Eric was originally created by Captain W.H. Richards and A. H. Reffell. He was one of the world’s first robots and was made less than a decade after the word robot first appeared in the English lexicon. He was deemed an “almost perfect man” by the New York press and was eminently British.

Eric then mysteriously vanished a few years later. No one quite knows what happened to him. Was he merely lost, still locked in some darkened room somewhere? Was he destroyed, or scrapped for parts? Nobody knows, for no record of his vanishing remains. Thankfully, the same cannot be said for the rest of Eric’s existence.

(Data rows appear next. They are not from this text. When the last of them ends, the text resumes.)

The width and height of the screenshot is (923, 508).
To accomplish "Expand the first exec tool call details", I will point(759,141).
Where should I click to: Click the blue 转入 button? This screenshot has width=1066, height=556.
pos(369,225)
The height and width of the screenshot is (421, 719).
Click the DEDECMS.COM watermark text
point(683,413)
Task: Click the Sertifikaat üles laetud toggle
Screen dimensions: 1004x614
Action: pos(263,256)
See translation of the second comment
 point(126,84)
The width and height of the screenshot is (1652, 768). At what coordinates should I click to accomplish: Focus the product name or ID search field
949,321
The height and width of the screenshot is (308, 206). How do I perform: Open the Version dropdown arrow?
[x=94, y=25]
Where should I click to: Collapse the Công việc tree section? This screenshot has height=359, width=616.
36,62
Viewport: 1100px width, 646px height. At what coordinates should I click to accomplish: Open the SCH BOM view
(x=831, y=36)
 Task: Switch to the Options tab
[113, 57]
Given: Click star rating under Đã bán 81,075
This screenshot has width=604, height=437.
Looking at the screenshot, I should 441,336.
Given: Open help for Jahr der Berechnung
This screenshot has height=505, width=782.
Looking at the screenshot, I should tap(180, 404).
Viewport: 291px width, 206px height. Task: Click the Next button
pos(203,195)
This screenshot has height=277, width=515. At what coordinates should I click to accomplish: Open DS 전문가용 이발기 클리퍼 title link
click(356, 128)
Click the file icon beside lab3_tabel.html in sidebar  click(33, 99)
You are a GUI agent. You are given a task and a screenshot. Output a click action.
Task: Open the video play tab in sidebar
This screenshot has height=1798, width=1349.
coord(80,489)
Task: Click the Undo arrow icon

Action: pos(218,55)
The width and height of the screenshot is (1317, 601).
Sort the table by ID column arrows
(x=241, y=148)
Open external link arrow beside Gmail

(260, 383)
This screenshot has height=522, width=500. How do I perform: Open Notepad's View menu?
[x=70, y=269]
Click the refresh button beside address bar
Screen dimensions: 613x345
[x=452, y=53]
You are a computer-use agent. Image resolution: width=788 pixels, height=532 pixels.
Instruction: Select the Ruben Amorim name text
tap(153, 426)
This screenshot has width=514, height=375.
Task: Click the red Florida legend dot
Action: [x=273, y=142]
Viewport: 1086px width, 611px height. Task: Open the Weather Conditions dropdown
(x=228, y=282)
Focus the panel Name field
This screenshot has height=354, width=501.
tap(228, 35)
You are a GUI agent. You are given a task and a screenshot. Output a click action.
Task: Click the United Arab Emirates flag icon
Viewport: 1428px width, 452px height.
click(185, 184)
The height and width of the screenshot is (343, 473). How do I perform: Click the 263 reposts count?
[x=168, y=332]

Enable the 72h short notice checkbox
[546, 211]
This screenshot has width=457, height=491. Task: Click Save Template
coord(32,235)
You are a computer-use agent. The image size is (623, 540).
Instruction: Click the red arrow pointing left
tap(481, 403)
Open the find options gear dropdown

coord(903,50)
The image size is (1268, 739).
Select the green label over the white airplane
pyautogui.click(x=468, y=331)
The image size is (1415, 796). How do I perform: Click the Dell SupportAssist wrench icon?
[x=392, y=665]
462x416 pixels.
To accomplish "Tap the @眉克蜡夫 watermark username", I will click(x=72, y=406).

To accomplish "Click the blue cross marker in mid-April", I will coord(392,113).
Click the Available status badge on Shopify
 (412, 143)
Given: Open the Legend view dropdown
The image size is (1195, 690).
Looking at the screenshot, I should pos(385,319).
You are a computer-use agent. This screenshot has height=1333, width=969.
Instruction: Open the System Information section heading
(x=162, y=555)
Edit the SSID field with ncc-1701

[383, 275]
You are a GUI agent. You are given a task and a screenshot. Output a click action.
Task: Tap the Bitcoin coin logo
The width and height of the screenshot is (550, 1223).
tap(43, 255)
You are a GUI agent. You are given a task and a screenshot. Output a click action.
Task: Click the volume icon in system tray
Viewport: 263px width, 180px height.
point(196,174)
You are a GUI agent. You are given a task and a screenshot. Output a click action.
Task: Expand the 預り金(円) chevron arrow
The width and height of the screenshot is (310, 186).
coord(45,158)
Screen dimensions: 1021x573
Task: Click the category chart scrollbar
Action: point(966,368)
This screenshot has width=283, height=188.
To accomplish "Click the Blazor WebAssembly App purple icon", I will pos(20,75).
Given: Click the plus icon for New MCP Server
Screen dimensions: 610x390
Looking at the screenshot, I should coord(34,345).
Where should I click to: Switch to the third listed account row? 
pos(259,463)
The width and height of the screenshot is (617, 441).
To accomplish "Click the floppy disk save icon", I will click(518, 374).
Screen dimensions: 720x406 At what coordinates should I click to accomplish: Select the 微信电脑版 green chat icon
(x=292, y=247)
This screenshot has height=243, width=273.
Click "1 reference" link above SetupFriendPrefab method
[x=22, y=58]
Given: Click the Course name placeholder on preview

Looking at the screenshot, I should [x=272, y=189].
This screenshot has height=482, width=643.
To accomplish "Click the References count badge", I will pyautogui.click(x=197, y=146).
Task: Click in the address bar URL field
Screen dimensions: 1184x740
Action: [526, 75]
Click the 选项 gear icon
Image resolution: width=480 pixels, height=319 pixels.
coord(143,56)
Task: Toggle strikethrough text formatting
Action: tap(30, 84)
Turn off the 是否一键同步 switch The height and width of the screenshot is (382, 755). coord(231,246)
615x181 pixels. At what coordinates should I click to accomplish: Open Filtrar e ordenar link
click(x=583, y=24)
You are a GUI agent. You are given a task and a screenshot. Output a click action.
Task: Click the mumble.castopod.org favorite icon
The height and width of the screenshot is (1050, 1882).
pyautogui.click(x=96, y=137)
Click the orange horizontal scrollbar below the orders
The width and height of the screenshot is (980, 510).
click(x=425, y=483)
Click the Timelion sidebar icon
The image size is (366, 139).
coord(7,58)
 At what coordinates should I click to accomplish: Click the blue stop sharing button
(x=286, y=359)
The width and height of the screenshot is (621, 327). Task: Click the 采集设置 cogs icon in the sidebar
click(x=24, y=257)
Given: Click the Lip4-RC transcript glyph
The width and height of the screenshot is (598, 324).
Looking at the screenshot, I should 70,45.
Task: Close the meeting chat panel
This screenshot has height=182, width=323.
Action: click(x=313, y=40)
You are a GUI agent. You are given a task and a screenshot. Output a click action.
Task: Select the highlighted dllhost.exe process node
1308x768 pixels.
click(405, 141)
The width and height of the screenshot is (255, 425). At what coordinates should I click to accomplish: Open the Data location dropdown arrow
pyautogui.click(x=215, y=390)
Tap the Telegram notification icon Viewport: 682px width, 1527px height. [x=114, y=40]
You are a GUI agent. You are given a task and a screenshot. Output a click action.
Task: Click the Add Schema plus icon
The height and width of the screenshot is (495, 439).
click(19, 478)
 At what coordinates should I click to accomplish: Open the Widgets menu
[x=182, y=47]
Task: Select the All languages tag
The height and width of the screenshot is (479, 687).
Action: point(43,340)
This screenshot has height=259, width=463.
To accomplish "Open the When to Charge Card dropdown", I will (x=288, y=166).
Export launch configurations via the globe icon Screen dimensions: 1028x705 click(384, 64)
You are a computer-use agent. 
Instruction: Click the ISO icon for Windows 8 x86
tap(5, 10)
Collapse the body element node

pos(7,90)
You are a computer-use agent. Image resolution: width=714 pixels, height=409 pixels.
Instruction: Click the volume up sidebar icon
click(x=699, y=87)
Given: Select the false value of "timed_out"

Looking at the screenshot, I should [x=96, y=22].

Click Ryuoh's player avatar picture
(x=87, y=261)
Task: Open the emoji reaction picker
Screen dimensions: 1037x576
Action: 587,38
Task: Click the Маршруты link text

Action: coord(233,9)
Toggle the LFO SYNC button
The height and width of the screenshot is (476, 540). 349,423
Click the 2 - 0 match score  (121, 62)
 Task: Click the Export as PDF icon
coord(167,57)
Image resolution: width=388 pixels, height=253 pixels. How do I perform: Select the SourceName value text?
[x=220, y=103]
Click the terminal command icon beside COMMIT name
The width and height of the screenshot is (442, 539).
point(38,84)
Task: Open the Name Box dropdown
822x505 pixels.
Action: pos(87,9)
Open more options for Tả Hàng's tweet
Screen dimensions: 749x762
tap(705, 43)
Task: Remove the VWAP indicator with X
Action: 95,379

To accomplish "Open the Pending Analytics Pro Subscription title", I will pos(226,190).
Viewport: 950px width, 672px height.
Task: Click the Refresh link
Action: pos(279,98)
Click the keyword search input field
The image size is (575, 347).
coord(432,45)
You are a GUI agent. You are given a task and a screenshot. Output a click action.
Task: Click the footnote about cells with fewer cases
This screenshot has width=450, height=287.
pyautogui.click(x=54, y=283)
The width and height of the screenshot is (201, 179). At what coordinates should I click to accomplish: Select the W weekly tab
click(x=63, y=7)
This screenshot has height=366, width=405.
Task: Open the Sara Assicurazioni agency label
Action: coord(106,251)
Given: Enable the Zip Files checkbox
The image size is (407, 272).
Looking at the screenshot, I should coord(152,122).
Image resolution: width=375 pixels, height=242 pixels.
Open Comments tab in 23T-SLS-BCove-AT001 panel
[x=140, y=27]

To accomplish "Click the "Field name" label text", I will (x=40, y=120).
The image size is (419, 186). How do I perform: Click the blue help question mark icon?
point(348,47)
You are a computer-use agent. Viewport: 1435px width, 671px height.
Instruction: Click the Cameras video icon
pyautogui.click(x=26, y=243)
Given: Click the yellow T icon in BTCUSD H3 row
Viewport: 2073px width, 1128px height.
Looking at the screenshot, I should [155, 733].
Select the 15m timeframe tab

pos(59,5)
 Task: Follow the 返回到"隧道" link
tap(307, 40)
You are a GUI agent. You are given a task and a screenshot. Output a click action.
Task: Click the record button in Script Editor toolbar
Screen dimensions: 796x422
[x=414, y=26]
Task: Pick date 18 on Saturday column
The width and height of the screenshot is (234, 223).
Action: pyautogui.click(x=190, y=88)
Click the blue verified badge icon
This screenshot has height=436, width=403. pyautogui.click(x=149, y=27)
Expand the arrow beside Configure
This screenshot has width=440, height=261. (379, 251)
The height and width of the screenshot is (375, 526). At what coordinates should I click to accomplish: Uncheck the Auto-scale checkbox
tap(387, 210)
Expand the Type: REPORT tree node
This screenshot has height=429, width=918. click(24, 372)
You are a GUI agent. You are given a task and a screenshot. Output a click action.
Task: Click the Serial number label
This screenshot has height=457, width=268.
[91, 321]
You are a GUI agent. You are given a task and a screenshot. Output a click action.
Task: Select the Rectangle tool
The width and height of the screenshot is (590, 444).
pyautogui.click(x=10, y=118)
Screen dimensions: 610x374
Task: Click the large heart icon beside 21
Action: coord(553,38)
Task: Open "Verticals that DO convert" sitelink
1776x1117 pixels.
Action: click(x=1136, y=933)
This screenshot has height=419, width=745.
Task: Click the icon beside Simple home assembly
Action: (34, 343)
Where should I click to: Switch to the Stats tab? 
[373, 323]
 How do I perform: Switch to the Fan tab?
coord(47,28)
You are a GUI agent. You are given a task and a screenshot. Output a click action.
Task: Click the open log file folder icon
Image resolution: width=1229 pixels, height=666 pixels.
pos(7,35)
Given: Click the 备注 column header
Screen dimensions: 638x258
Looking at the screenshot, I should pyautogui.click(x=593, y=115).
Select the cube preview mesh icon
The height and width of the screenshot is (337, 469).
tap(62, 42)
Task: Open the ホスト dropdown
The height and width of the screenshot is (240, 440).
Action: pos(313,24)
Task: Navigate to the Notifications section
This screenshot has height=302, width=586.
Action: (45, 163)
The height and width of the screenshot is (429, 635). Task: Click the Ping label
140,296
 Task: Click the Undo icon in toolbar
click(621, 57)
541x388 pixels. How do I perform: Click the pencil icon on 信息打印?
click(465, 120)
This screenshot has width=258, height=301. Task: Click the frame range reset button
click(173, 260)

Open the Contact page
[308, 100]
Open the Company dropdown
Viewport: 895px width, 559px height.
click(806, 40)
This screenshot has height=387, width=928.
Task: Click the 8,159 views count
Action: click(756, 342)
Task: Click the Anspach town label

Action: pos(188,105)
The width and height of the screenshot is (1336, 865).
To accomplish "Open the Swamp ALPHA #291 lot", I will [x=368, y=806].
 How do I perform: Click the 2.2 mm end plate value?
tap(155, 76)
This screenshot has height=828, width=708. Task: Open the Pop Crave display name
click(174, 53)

With plenty of footage of the tin man himself, as well as plenty of logs and records, it is possible to recreate Eric exactly as he was back then. And recreation is exactly what Ben and the Science Museum is looking for. No modern updates or senseless changes; just an exact recreation of an incredible piece of scientific history that somehow vanished into the ether.

Should they succeed in their task, the plan is for the Science Museum to display Eric on October 2016. This display will be open to all and free of charge. After that, he will become a fixture of the Museum’s major Robots exhibition, which will open in February 2017. As one of the world’s first robots, Eric (or at least a perfect recreation of him) will no doubt be the jewel of such an exhibit.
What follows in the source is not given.